The School of Languages and Cultures was honoured to host an event on Thursday 24th May celebrating the launch of Freelove the new novel by Samoan author Sia Figiel.

Free Love book launch
Niusila Faamanatu-Eteuati, Carolina Miranda, Charles Rice-Davis, Jean Anderson and author Sia Figiel

It was a great honour and privilege to host Samoan author Sia Figiel reading from her third and latest novel Freelove, recently launched in Aotearoa New Zealand by Little Island Press.  Written primarily in English, with some Samoan, Freelove is not yet published in translation. To highlight the potential cross-cultural reach of the book, Sia was joined in the Wan Solwara Pacific student space in Rankine Brown (Library) by invited lecturers from Samoan Studies (Niusila Faamanatu-Eteuati), French (Jean Anderson and Dr Charles Rice-Davis) and Spanish (Dr Carolina Miranda) who contributed by translating and reading excerpts from Freelove, giving the audience a chance to engage with the author, her novel, and the creative art of translation across multiple languages and cultures.

Sia Figiel’s debut novel where we once belonged won the 1997 Commonwealth Writers Prize for Best First Book (SE Asia/South Pacific). Now considered a classic of Pacific literature, it has been translated into German, French, Spanish, Catalan and Dutch. The late Associate Professor Teresia Teaiwa, of Va‘aomanū Pasifika, had high praise for Figiel's more recent work, Freelove: “With each of her novels, Sia Figiel has turned a page on Margaret Mead and Derek Freeman’s competing claims to represent Samoans to the world. With Freelove, Figiel has not just turned a page, she has shut the book resolutely on Mead/Freeman by reclaiming some crucial things that got lost in the overheated anthropological debate. Most importantly, Figiel has reclaimed Samoan agency over representing Samoan appetites. While Mead fixated on the sexual appetite of  teenage girls and Freeman on a generalized appetite for violence…Figiel’s focus is on…an insatiable Samoan appetite for learning: learning about science, math, literature, history, nature…the self, the other.”

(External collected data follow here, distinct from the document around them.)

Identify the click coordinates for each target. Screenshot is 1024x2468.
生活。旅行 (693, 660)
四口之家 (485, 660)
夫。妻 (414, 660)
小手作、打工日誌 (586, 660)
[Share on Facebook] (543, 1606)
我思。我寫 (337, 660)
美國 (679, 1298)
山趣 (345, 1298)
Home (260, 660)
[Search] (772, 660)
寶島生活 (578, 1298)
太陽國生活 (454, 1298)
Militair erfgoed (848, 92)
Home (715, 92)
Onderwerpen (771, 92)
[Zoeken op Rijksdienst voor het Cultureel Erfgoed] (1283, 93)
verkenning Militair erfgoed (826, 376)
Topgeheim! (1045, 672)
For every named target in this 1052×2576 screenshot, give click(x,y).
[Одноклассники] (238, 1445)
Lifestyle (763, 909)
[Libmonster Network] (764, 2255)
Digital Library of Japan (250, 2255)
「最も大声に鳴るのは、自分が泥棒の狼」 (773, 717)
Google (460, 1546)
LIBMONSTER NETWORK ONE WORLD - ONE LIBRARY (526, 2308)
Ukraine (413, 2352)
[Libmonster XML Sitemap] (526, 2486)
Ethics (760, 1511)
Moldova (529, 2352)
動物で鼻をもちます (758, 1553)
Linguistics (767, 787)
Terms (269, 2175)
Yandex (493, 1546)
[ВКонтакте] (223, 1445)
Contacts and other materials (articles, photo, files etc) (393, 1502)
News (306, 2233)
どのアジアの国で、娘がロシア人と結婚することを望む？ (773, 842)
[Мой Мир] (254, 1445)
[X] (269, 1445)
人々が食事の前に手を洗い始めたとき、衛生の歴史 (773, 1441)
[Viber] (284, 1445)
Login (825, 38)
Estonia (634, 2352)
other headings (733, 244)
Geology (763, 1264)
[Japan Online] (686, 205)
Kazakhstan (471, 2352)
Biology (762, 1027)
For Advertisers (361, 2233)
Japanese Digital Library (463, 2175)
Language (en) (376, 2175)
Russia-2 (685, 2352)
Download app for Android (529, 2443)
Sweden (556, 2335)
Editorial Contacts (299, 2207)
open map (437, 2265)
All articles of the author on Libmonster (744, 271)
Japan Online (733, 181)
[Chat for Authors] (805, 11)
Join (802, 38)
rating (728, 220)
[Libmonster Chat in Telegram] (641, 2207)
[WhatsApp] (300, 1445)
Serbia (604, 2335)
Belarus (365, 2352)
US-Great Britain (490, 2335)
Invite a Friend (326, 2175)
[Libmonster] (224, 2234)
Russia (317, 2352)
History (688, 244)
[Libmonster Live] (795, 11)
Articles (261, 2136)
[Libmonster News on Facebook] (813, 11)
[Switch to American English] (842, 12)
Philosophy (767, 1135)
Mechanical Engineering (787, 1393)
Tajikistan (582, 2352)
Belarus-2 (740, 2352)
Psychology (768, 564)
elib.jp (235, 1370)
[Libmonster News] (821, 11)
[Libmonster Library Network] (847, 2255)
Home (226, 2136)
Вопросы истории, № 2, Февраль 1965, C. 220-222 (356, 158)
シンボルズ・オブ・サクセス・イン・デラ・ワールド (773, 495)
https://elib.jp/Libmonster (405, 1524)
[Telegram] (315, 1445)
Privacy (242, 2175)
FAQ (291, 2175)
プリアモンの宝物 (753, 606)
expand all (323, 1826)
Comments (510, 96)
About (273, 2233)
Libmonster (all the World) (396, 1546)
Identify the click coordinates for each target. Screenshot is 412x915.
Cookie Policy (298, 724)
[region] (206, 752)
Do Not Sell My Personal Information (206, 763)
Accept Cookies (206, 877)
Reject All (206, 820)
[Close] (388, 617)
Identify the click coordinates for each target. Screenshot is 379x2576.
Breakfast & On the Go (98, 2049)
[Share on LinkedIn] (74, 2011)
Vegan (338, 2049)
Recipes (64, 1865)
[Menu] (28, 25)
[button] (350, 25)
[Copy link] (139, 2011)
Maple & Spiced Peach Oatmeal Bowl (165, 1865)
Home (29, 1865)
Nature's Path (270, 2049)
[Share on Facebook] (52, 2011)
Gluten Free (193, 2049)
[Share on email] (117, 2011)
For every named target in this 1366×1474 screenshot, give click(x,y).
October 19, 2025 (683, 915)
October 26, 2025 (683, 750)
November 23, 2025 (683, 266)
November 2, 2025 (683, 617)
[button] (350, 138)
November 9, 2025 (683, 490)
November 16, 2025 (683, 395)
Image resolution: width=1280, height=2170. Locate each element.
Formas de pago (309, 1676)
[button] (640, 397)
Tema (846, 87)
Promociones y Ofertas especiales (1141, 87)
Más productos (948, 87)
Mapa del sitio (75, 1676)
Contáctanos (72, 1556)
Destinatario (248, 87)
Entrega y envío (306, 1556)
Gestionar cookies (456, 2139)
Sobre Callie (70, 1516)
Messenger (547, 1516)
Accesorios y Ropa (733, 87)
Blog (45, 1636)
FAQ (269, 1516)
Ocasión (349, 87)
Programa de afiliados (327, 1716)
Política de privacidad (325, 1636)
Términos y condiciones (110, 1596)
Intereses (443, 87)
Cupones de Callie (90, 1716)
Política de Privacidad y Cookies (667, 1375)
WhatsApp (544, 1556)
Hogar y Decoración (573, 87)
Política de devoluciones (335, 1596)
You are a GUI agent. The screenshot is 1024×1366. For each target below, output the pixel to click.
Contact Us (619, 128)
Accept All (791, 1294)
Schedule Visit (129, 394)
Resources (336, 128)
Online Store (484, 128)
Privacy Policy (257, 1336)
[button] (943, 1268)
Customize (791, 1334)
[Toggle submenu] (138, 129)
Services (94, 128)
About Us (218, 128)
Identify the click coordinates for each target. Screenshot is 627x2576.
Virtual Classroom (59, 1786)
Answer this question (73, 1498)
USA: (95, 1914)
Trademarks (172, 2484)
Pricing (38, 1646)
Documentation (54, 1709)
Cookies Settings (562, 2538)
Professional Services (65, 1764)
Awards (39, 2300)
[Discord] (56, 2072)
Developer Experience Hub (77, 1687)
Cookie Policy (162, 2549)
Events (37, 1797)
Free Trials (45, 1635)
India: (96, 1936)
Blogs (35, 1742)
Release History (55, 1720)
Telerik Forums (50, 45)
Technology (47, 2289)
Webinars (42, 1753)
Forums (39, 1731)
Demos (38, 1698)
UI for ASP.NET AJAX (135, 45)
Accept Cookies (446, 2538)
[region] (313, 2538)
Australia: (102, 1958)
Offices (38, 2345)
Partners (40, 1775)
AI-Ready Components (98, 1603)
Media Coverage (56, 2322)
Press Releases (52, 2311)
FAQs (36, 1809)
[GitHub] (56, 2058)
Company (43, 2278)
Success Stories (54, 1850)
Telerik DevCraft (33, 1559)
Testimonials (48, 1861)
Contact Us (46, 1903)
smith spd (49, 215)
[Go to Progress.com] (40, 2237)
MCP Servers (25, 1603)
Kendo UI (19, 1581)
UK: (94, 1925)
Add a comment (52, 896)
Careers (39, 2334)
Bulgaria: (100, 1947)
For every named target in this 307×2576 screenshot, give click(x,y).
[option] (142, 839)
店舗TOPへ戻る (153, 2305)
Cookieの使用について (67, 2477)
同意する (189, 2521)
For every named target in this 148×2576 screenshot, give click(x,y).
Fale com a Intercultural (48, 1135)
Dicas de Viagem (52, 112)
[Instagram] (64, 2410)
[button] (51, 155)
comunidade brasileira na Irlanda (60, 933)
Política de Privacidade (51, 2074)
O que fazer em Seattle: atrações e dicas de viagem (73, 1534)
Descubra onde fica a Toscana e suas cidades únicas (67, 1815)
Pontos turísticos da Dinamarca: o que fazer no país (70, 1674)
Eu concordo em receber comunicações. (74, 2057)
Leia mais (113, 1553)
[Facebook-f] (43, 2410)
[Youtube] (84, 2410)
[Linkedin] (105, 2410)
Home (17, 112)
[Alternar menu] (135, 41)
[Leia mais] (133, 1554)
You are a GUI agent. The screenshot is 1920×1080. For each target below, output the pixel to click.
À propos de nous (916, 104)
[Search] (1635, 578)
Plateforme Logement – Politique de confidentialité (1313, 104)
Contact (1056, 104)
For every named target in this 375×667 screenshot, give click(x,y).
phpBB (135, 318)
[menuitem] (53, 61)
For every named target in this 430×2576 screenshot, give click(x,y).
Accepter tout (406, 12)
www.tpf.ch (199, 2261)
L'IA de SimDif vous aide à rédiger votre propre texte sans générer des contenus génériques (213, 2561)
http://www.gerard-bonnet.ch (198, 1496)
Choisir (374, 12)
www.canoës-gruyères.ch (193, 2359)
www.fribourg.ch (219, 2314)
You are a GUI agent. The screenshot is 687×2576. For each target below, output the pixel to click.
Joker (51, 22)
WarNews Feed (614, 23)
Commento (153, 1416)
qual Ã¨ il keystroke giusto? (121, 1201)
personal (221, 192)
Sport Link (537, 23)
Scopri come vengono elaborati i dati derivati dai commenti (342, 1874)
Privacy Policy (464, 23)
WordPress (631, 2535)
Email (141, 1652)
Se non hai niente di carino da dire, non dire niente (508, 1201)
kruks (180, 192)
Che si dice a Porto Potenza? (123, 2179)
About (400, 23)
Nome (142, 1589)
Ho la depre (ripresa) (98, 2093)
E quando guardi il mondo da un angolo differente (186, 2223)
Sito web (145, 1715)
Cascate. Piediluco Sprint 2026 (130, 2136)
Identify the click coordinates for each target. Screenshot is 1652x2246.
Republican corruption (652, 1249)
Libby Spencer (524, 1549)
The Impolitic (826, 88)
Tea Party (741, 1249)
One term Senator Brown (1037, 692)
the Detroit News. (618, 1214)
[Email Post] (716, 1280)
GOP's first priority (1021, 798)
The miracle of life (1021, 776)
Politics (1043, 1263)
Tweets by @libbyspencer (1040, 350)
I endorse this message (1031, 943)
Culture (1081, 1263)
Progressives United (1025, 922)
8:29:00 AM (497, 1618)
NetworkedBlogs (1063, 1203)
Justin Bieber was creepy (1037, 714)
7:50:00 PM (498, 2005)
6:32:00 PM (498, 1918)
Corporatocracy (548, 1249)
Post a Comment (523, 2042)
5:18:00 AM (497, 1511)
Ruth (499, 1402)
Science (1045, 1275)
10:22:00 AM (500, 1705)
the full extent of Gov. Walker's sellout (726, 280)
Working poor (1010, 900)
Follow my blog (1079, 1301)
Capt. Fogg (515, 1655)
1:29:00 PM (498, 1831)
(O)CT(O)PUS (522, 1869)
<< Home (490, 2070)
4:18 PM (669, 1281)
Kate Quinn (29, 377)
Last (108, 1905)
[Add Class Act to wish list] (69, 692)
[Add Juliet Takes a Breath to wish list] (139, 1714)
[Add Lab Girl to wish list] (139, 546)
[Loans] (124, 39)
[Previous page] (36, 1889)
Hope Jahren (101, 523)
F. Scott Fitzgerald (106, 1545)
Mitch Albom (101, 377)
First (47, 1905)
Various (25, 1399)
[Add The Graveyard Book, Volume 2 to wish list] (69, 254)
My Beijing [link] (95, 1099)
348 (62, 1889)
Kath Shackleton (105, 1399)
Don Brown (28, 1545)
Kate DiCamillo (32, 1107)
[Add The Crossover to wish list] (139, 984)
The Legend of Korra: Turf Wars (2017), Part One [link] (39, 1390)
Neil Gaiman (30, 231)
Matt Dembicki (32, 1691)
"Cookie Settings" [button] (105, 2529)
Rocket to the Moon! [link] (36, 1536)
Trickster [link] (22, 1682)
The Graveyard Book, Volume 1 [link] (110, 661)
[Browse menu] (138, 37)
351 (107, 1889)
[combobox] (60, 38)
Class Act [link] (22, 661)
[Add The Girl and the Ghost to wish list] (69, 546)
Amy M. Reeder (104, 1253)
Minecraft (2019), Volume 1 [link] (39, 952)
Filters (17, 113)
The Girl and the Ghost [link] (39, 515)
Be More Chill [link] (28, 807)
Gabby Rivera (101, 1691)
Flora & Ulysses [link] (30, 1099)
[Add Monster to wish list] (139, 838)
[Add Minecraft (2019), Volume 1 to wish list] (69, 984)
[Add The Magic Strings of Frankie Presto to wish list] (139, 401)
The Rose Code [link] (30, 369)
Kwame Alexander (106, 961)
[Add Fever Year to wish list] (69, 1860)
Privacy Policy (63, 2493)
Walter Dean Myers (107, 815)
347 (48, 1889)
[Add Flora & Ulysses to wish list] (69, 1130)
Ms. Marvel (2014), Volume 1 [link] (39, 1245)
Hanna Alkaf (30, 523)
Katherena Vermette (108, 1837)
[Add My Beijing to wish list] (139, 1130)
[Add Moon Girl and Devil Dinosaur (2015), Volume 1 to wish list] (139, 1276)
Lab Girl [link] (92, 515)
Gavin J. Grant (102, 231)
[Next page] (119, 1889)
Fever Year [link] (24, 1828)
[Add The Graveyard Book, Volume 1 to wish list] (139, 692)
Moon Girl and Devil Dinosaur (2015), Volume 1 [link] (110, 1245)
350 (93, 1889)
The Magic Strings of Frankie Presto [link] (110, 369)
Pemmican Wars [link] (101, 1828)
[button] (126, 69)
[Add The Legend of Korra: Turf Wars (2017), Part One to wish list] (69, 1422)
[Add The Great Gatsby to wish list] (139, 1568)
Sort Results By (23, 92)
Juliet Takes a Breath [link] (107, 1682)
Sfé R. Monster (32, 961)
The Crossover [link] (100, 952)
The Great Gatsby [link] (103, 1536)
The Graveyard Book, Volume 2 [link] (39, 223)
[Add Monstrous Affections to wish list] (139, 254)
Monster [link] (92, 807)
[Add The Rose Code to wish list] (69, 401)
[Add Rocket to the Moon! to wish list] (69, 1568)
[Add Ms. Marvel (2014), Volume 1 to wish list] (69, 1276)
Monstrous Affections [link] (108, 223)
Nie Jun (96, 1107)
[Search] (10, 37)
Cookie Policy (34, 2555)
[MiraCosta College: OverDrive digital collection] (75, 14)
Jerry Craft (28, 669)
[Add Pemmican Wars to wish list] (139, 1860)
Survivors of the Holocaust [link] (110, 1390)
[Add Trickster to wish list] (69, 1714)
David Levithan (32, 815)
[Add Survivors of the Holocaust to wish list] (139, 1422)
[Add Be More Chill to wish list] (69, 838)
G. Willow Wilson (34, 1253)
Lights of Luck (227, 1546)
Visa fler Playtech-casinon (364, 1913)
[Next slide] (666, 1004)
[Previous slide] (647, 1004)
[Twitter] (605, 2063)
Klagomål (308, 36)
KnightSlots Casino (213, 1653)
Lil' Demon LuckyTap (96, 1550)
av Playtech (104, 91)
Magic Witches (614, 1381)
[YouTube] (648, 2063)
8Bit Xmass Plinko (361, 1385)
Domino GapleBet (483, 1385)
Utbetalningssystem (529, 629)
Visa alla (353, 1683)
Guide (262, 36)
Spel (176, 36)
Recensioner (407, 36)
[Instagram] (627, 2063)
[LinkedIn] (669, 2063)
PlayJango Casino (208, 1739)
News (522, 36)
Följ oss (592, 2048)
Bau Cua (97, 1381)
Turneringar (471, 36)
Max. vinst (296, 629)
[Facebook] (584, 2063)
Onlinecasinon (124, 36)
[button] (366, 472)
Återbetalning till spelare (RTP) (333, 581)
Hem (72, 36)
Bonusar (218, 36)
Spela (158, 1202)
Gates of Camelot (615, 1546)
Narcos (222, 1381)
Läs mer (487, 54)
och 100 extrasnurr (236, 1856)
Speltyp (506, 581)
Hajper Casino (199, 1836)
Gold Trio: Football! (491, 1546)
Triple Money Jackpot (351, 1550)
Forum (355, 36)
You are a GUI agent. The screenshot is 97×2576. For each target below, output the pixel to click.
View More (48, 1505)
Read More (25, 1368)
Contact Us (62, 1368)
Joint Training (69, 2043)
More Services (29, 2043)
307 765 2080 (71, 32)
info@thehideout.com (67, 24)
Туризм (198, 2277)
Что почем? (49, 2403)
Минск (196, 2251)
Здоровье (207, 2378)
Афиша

April Henderson, Programme Director of Va'aomanū Pasifika, was delighted with the event. "It was absolutely delicious to hear Figiel's work rendered so beautifully across multiple languages by our colleagues in SLC, and particularly touching to observe the author's reaction: Figiel, who is fluent in Samoan and conversant enough in Spanish and French to follow the translations, was clearly deeply moved by everyone's attentiveness to her writing and its layered meanings. And the discussion afterward about the nuances of translation was just fascinating!"